:: EXERCISE GOAL ::
In the entries below, find the lines with the word "flag" and copy them.

== RECORDS FOR THIS TASK ==

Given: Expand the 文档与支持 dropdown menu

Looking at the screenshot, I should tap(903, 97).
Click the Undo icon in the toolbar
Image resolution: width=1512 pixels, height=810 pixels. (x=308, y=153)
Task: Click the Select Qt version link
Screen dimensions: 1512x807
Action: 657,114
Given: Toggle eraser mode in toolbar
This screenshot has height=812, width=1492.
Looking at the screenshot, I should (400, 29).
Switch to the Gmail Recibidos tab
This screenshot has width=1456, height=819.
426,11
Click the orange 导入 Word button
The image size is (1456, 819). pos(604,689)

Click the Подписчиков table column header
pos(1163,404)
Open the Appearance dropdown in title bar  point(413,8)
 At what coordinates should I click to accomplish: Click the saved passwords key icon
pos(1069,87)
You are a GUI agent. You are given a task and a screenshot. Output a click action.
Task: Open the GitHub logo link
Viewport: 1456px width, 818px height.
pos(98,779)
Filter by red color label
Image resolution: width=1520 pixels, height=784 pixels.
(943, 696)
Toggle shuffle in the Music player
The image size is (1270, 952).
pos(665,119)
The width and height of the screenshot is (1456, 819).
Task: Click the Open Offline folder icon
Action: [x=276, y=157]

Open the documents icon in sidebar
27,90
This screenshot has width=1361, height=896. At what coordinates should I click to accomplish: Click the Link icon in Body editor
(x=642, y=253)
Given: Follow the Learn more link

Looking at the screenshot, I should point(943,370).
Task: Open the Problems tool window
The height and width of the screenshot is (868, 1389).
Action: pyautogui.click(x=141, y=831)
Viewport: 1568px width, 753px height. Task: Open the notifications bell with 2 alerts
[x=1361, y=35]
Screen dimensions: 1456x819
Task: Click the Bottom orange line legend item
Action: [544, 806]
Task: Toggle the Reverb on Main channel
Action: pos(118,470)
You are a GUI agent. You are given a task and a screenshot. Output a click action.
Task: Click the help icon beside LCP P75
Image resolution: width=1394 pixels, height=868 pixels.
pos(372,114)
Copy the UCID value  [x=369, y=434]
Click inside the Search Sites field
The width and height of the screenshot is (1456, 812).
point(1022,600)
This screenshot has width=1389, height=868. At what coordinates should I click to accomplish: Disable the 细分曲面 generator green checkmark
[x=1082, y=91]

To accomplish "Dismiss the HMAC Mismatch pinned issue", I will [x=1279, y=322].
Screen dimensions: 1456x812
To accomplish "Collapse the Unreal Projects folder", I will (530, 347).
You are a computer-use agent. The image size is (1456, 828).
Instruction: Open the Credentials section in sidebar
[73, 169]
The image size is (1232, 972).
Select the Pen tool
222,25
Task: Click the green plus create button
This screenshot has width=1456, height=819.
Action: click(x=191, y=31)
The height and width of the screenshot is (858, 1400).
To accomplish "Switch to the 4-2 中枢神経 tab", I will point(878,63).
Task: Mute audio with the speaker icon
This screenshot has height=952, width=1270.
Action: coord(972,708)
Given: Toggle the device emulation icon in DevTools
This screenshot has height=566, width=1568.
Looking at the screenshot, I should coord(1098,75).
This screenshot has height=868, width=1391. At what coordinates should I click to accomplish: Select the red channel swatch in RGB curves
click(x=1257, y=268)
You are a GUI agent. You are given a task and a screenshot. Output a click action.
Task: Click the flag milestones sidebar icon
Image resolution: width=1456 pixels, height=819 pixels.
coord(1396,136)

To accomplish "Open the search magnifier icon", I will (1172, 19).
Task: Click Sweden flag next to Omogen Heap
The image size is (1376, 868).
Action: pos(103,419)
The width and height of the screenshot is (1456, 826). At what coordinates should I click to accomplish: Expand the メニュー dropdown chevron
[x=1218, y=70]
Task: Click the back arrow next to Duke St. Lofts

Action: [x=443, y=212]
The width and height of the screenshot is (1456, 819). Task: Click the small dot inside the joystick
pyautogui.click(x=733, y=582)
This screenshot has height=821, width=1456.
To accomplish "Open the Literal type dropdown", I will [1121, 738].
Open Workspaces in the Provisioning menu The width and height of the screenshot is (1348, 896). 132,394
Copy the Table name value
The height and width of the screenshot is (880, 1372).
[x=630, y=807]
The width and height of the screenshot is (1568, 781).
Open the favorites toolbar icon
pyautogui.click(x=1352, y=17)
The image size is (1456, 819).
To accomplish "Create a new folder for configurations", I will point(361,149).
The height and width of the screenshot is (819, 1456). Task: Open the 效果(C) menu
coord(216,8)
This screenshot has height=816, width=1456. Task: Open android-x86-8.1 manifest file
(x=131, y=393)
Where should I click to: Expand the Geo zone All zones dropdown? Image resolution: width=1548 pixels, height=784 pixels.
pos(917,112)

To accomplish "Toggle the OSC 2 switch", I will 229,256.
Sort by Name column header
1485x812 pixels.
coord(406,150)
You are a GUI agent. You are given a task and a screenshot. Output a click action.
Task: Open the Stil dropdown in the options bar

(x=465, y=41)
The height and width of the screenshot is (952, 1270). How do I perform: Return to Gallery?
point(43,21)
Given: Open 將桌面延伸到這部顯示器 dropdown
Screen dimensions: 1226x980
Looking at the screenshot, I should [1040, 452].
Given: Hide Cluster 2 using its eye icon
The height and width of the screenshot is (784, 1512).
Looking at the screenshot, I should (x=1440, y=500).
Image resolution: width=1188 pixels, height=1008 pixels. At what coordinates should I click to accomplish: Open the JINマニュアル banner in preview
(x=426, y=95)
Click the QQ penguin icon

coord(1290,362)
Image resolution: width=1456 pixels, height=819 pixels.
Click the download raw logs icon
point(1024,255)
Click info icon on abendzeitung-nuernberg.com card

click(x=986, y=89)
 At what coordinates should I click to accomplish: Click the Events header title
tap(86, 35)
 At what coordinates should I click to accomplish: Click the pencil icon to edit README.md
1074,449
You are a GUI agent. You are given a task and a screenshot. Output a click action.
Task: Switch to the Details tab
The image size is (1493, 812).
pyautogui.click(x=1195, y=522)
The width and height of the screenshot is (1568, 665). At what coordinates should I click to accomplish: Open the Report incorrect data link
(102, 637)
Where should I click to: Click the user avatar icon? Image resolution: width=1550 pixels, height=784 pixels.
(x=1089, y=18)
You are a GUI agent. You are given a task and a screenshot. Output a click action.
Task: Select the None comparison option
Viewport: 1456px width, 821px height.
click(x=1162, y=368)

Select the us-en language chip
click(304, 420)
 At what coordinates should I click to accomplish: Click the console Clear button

===

:: RESULT FOR THIS EXERCISE ::
Task: Click the flag milestones sidebar icon
Task: Click Sweden flag next to Omogen Heap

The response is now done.